Attorney General of Rhode Island
- In office 1923–1925
- Governor: William S. Flynn
- Preceded by: Herbert A. Rice
- Succeeded by: Charles P. Sisson

Personal details
- Born: September 2, 1878 Mendon, Massachusetts
- Died: After 1925
- Political party: Democratic
- Spouse: Gertrude Woodworth
- Children: 1

= Herbert L. Carpenter =

Attorney General of Rhode Island from 1923 to 1925

Herbert L. Carpenter was an American lawyer and politician who served as the attorney general of Rhode Island from 1923 to 1925. He was a member of the Democratic Party. He served under Governor William S. Flynn.

== Life ==
Herbert L. Carpenter was born on September 2, 1878, in Mendon, Massachusetts.

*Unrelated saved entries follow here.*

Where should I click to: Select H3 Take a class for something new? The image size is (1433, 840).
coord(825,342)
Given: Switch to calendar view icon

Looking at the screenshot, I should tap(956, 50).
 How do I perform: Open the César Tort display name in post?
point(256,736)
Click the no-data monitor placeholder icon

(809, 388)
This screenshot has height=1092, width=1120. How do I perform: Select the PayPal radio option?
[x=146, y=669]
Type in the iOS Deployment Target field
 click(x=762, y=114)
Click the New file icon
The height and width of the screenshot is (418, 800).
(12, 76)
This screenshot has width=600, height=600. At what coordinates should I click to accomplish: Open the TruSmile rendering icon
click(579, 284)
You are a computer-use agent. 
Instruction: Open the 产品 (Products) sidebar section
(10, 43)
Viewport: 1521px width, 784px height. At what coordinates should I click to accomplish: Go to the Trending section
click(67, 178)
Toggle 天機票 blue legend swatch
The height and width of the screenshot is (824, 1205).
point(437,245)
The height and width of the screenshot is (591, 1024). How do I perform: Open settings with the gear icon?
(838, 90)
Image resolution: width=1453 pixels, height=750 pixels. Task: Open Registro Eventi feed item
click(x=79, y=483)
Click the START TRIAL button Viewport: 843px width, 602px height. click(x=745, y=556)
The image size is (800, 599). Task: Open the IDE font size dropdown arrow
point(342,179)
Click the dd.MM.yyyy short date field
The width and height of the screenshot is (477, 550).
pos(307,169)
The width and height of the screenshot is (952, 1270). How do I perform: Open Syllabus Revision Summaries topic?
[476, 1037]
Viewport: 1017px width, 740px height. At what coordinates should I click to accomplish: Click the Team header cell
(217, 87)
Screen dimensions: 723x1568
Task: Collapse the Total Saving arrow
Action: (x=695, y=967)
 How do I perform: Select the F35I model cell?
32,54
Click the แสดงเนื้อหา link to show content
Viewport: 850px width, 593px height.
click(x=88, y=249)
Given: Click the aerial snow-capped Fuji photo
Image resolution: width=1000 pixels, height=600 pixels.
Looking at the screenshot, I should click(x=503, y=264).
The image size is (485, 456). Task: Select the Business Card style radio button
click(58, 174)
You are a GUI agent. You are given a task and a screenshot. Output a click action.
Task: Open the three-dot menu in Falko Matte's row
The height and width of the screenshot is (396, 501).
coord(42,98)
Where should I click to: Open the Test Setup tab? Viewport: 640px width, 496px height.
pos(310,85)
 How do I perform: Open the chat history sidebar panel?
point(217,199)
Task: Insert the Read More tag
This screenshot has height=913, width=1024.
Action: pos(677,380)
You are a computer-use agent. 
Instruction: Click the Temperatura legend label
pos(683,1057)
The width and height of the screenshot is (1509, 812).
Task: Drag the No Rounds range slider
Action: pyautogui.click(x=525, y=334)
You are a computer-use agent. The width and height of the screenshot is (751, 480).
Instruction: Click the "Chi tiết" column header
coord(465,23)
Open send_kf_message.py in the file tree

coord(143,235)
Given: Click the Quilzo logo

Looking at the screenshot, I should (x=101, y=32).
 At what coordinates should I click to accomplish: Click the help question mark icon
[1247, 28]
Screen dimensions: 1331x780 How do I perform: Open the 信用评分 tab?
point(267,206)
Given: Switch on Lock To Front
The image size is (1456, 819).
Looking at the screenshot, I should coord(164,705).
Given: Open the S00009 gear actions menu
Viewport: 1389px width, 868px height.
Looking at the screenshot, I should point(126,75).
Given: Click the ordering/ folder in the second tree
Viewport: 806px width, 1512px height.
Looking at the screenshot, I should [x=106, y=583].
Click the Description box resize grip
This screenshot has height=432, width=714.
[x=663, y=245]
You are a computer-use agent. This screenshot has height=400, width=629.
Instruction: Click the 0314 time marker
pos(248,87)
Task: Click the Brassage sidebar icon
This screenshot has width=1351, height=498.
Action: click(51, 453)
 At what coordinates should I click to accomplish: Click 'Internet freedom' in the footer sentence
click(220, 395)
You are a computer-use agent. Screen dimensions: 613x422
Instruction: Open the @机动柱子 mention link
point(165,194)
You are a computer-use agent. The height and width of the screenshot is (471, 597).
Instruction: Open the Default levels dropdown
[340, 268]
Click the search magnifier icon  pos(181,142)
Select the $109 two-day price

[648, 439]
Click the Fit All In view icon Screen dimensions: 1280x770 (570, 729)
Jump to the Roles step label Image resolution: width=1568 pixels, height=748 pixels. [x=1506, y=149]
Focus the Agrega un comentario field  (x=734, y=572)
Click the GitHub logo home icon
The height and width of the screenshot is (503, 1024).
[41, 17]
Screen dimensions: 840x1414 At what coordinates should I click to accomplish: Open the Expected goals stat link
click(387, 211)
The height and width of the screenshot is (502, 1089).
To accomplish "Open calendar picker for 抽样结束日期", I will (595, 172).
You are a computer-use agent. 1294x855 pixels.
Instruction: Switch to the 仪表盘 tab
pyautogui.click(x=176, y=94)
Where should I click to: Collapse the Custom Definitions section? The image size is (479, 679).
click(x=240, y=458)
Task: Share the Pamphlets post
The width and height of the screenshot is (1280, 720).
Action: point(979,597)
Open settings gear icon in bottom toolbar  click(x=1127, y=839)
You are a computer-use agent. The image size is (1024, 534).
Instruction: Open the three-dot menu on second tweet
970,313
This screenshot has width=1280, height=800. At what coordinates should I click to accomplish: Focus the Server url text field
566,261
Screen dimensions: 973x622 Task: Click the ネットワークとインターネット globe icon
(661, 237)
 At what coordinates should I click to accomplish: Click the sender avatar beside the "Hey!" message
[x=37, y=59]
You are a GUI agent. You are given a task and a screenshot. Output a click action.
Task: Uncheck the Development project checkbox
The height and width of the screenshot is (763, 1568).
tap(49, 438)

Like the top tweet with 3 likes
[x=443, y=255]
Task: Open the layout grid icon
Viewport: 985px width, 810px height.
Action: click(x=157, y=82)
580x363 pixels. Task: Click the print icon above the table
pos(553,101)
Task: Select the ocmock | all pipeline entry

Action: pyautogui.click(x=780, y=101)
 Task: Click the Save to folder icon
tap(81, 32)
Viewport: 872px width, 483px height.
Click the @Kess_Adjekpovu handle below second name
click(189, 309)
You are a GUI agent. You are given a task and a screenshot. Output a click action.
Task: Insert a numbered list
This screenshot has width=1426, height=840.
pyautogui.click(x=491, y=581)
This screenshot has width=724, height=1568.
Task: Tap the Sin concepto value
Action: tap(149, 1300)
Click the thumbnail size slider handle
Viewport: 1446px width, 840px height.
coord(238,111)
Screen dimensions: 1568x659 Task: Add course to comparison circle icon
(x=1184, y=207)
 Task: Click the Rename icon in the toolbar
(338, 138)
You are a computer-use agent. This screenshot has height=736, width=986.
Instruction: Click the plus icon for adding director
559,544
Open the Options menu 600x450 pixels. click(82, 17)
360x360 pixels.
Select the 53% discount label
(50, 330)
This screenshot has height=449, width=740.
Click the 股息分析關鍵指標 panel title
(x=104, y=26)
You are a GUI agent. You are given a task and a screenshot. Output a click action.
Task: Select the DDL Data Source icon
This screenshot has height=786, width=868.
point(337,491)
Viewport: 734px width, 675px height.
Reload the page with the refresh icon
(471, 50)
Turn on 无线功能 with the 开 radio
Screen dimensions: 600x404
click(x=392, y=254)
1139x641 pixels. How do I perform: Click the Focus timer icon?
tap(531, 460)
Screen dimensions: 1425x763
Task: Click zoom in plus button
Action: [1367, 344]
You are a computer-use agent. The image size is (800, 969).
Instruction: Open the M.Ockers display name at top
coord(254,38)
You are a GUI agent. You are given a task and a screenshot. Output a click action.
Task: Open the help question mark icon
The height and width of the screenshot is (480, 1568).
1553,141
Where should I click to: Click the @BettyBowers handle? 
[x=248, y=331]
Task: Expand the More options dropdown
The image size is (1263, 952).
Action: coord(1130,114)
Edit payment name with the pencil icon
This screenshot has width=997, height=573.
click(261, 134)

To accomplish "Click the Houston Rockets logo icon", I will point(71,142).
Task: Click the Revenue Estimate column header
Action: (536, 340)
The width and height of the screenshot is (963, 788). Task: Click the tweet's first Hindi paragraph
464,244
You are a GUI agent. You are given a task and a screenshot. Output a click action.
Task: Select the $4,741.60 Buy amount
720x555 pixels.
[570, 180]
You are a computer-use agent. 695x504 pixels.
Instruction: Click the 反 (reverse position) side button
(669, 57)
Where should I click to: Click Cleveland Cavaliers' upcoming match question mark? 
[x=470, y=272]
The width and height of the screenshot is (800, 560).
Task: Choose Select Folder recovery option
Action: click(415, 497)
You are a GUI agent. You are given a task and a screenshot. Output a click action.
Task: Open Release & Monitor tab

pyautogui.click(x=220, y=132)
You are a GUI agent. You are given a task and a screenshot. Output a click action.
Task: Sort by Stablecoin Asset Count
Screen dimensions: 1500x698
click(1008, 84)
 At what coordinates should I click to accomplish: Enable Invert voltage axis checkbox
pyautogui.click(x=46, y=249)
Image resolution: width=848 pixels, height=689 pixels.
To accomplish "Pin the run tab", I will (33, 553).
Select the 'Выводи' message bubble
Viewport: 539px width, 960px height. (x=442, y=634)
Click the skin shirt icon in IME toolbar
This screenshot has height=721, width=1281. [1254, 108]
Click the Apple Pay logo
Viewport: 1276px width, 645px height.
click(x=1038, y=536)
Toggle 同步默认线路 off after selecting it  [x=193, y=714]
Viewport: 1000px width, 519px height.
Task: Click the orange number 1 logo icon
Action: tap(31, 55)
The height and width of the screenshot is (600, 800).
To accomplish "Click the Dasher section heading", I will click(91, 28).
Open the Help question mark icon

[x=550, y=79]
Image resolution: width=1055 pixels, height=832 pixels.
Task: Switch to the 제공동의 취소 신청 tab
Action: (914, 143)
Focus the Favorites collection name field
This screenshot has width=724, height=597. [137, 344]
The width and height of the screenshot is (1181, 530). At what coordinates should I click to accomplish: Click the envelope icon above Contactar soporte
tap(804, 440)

He graduated from Boston University School of Law in 1901, and became a member of the Massachusetts House of Representatives in January of 1905. In 1923, Carpenter was elected as the attorney general of Rhode Island, a position he would hold for the next two years until 1925, when he was replaced by Charles P. Sisson. It is unknown when Carpenter died, as there do not exist any records about his life after his term as attorney general ended. He was married to Gertrude Woodworth, with whom he had one child.